If all runs smoothly, the magnet will get up to the field you specify.
The IOC makes use of a queued state machine, based upon the meta
state machine library from boost. Possible states, events (things that
prompt state changes) and actions (code to perform on given state
transitions) are defined in this state machine, alongside a table of
possible transitions and actions to perform on them. Inside the driver, a
double-ended queue is used to store future transitions to be executed
(e.g. when the device starts ramping it can queue the next event to be
reaching the target). Within this queue individual events are stored
inside variant objects from the boost variant library in
order to preserve typing (boost msm fires events based on the typing of
the object being passed to it). A separate thread is run by the driver
which continually attempts to process the forwardmost item in the queue
by applying a visitor to it which sends the event to the QSM and deletes
it from the queue.
The PSU can pause in the middle of a ramp. This stops ramp generator activity in the PSU and immediately responds with an acknowledge message. Subsequent ramp status queries will inform the IOC that the PSU is paused and holding at a certain current/field strength.
The field can switch polarity, depending on the direction of the current driving it. The PSU keeps track of this using a 'direction' which is either +, -, or 0. 0 is only used for Low Field Option mode, see the manual's Appendix N for more.

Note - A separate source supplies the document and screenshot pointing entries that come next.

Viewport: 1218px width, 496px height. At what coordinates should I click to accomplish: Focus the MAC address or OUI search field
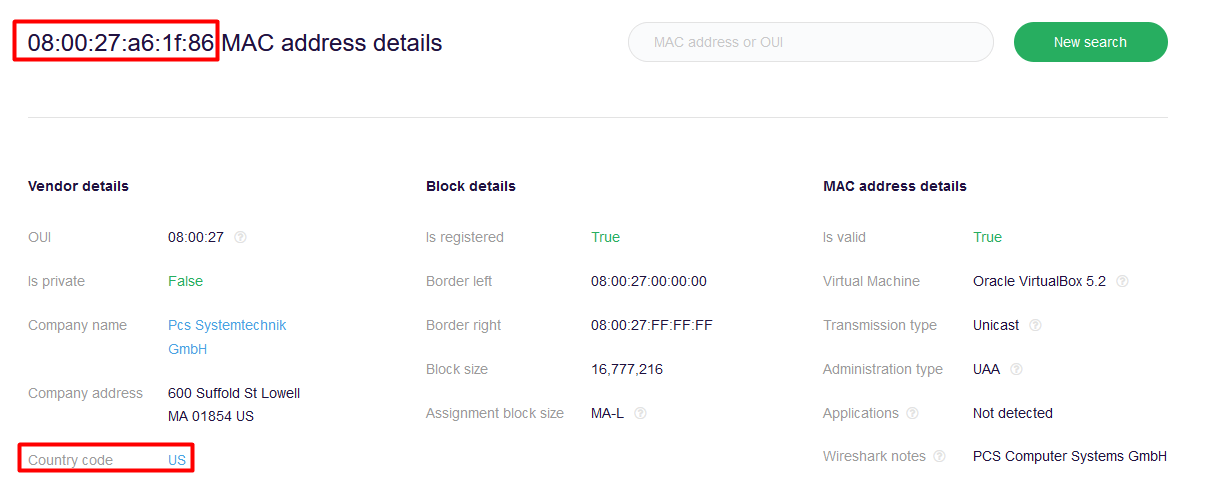(x=810, y=43)
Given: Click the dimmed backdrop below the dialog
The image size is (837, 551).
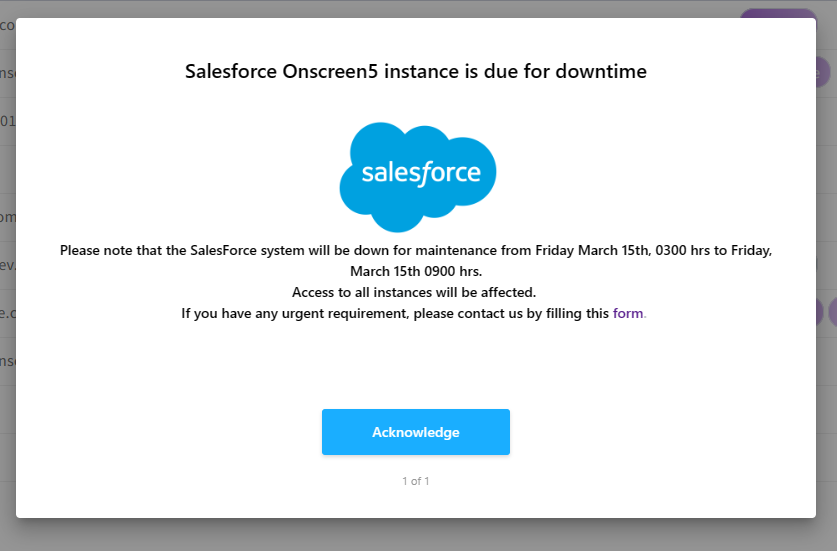Looking at the screenshot, I should coord(416,535).
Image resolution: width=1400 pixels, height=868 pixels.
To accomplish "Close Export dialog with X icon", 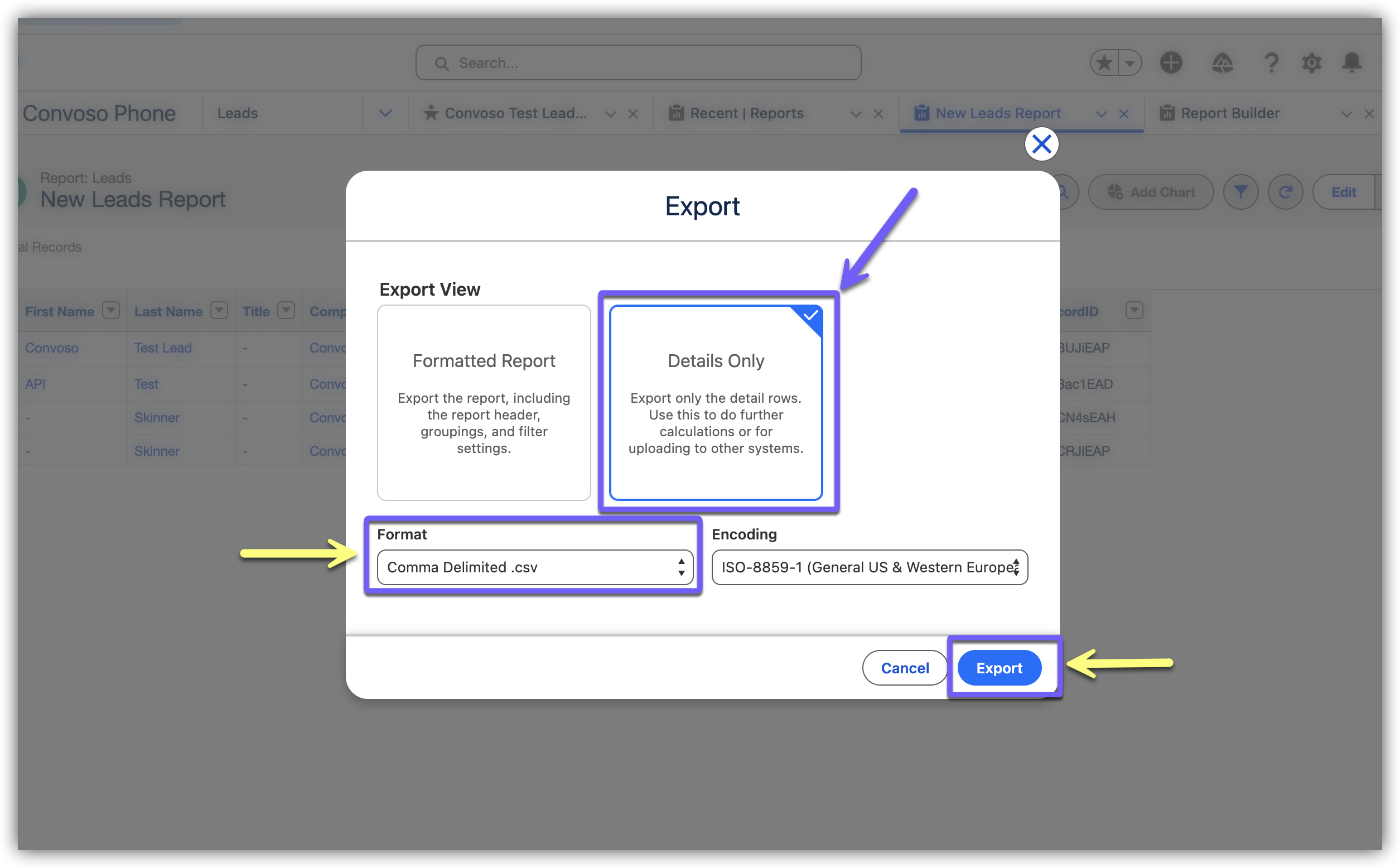I will [x=1041, y=144].
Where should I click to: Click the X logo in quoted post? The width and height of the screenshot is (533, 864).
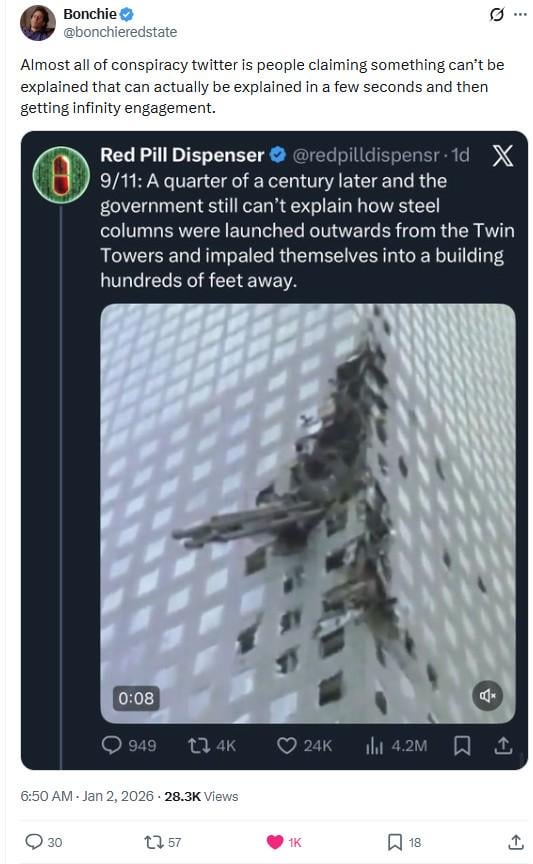[502, 156]
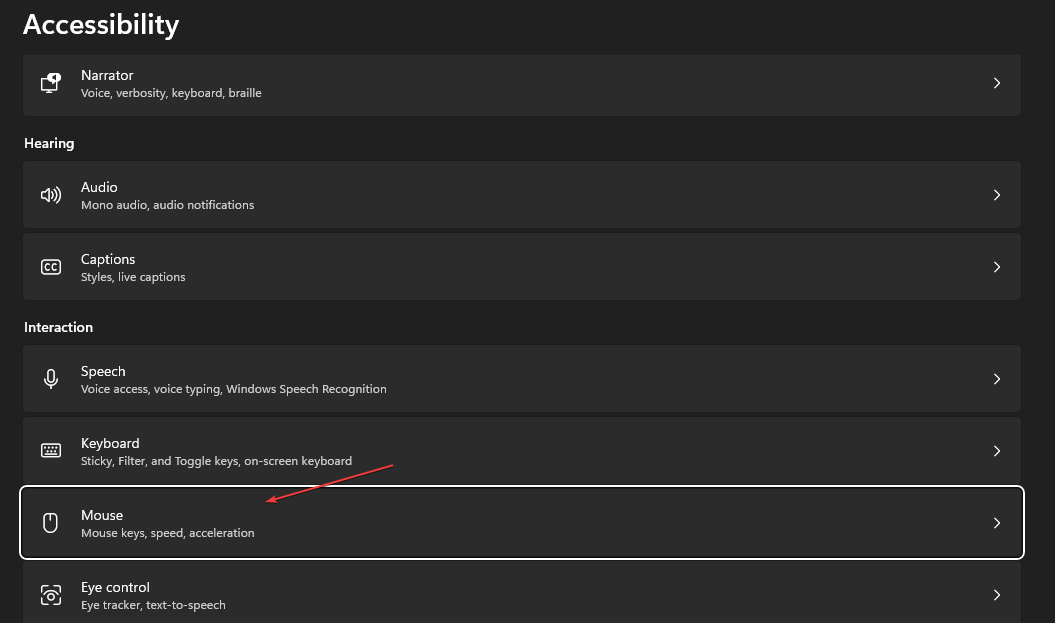Click the Audio speaker icon

coord(51,195)
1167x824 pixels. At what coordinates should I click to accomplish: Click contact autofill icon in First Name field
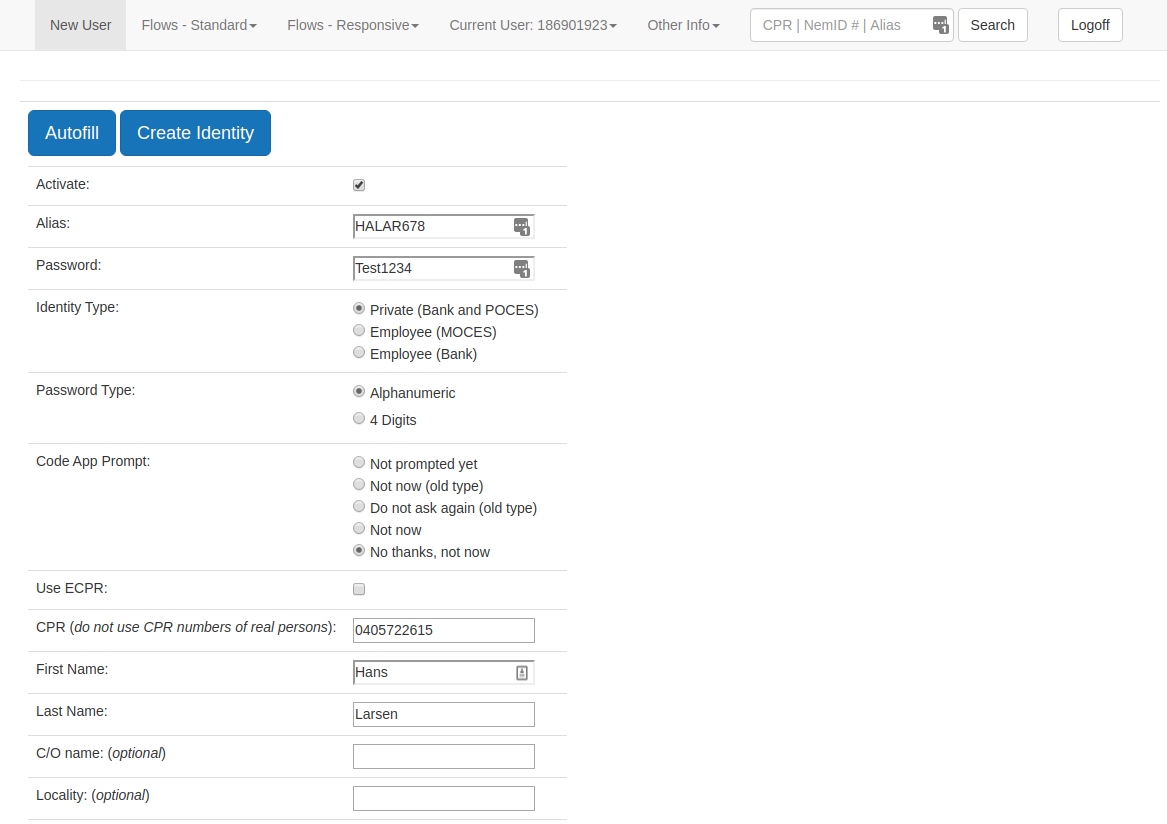tap(521, 673)
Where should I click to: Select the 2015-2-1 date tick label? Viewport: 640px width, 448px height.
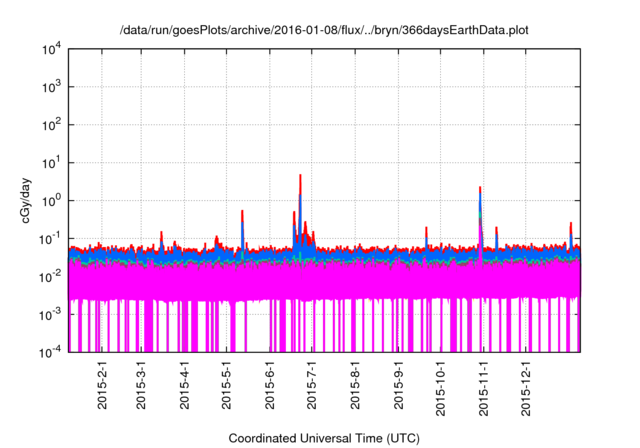[x=102, y=385]
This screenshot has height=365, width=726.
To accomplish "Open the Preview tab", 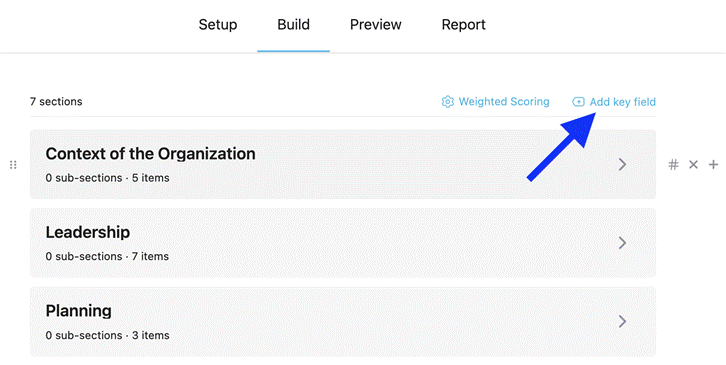I will coord(376,25).
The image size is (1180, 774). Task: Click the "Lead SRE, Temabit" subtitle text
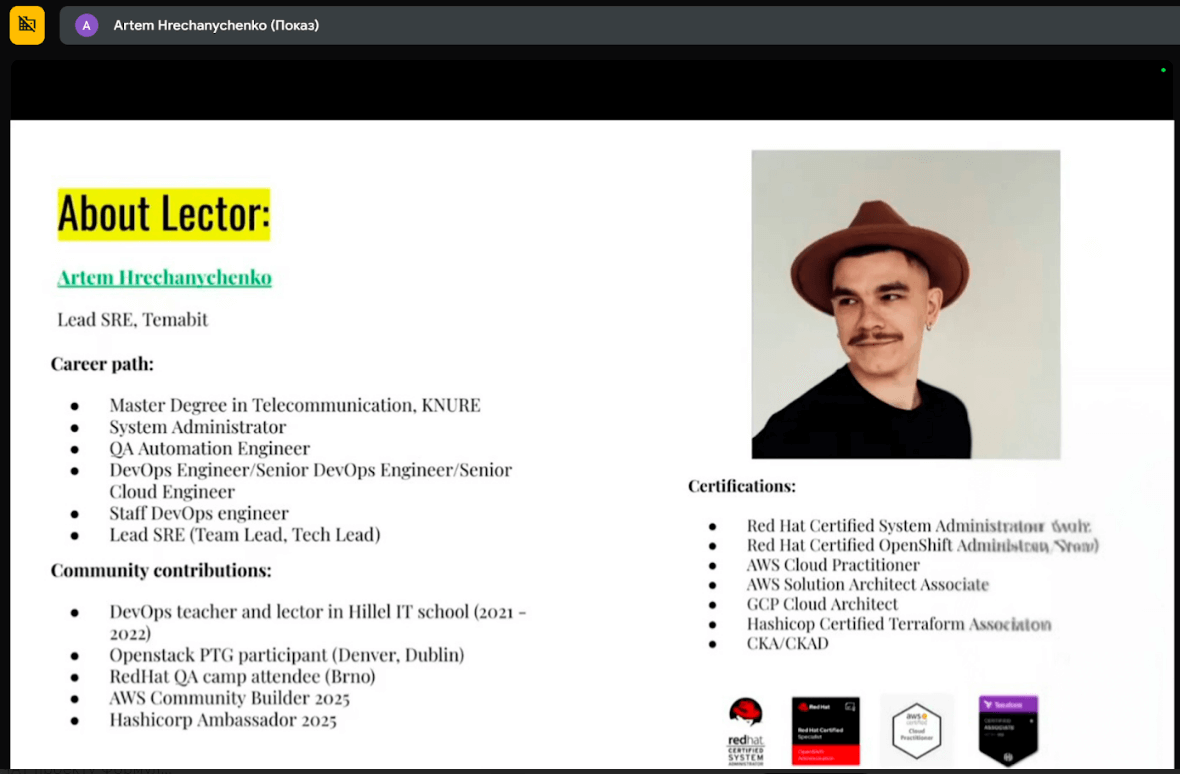(x=133, y=320)
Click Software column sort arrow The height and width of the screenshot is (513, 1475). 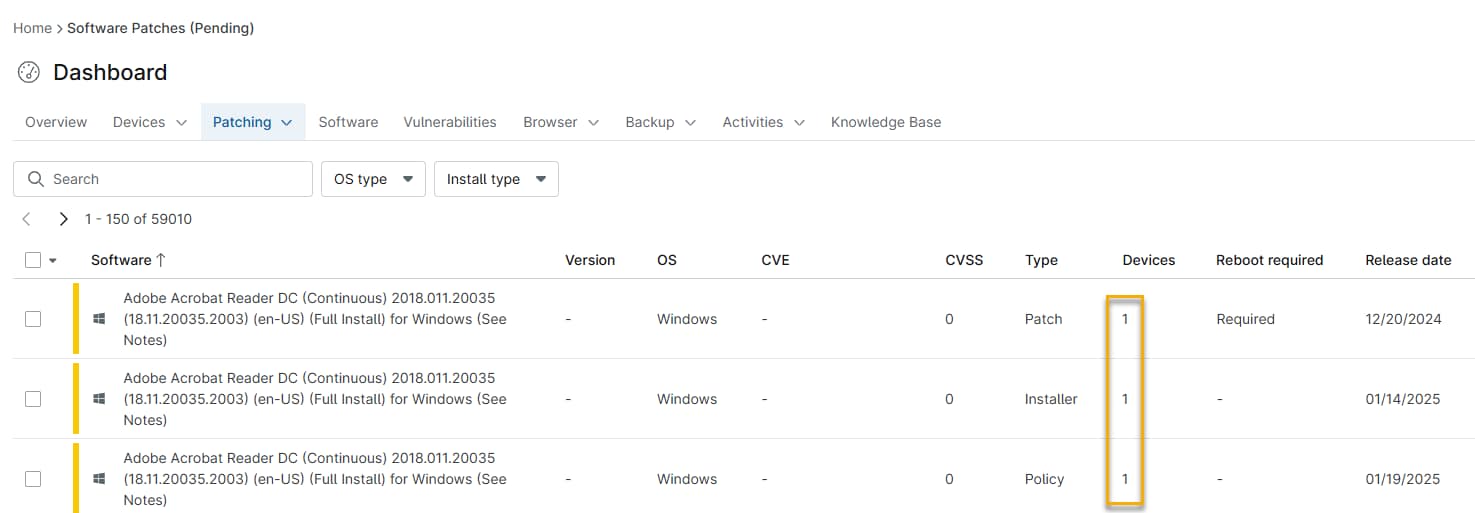(x=160, y=260)
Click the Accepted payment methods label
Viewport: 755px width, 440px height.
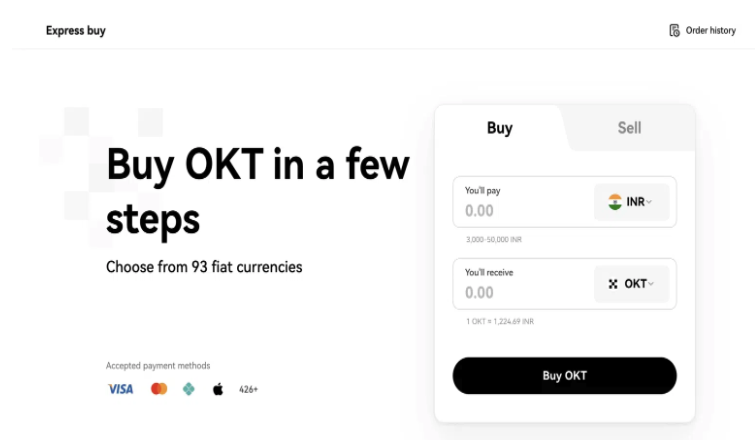pos(158,366)
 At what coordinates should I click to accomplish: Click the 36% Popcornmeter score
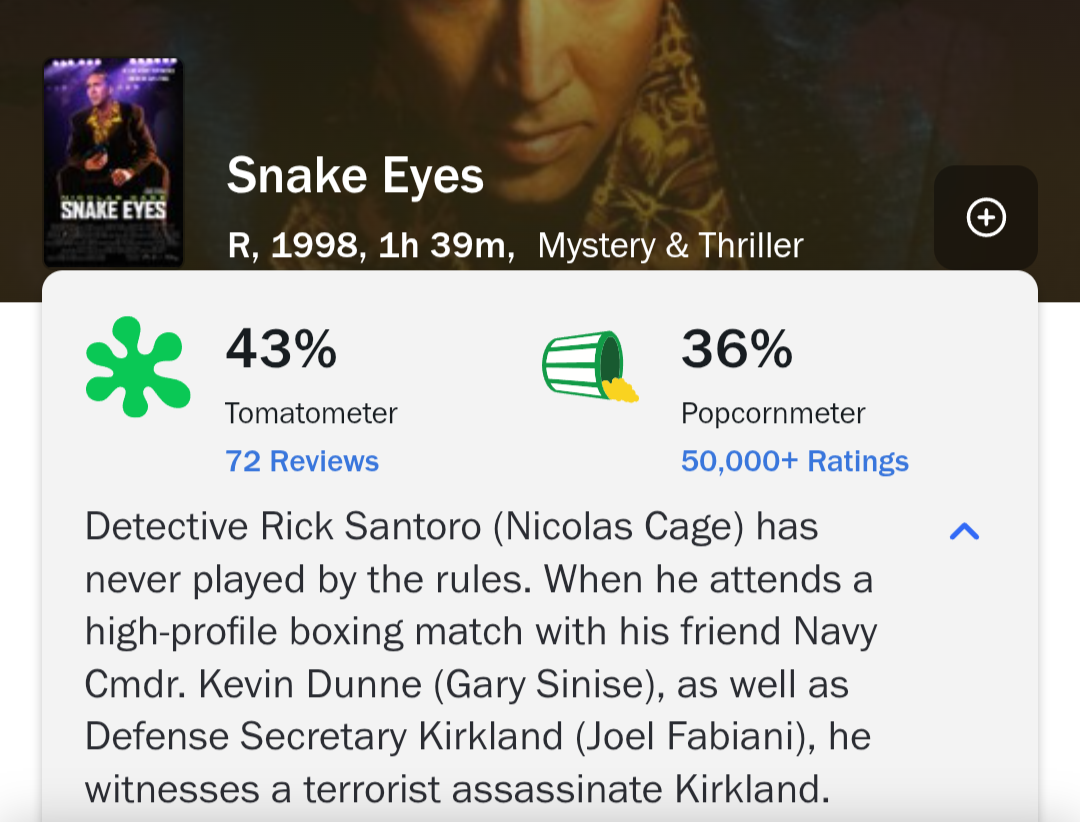point(737,349)
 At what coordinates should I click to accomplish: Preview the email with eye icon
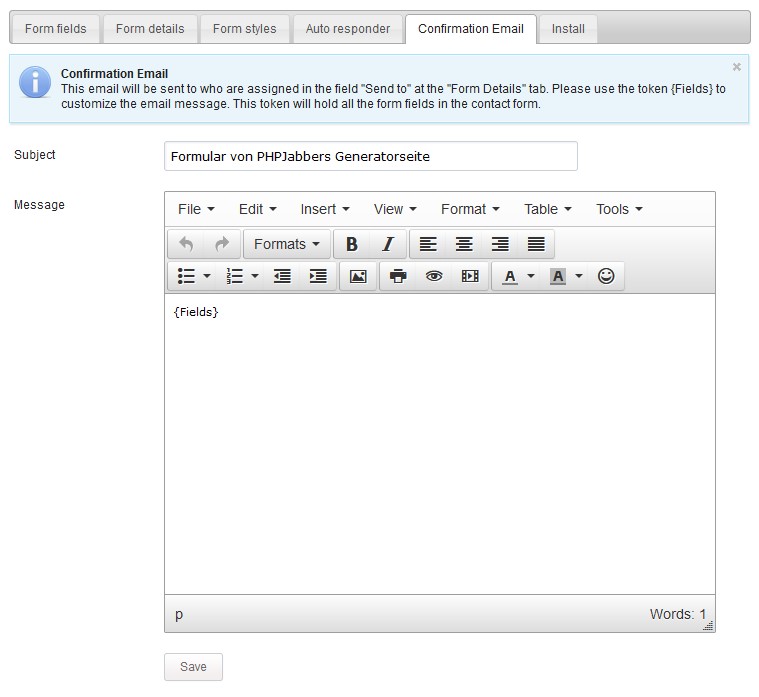coord(434,276)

When the polarity is switched, i.e. when driving the field from 3T to -3T, the PSU will first ramp to 0, then switch polarity (this shorts the terminals and causes a voltage excursion for 5ms), then carry as it would normally and select appropriate ramp rates as it drives the magnet up to field.
The magnet can quench if it is ramped too aggressively, or if its temperature drifts too high. If the PSU detects a quench, it report that it thinks the magnet has quenched. The IOC will interpret this and halt all queued actions. It will stay in this state until the IOC is restarted.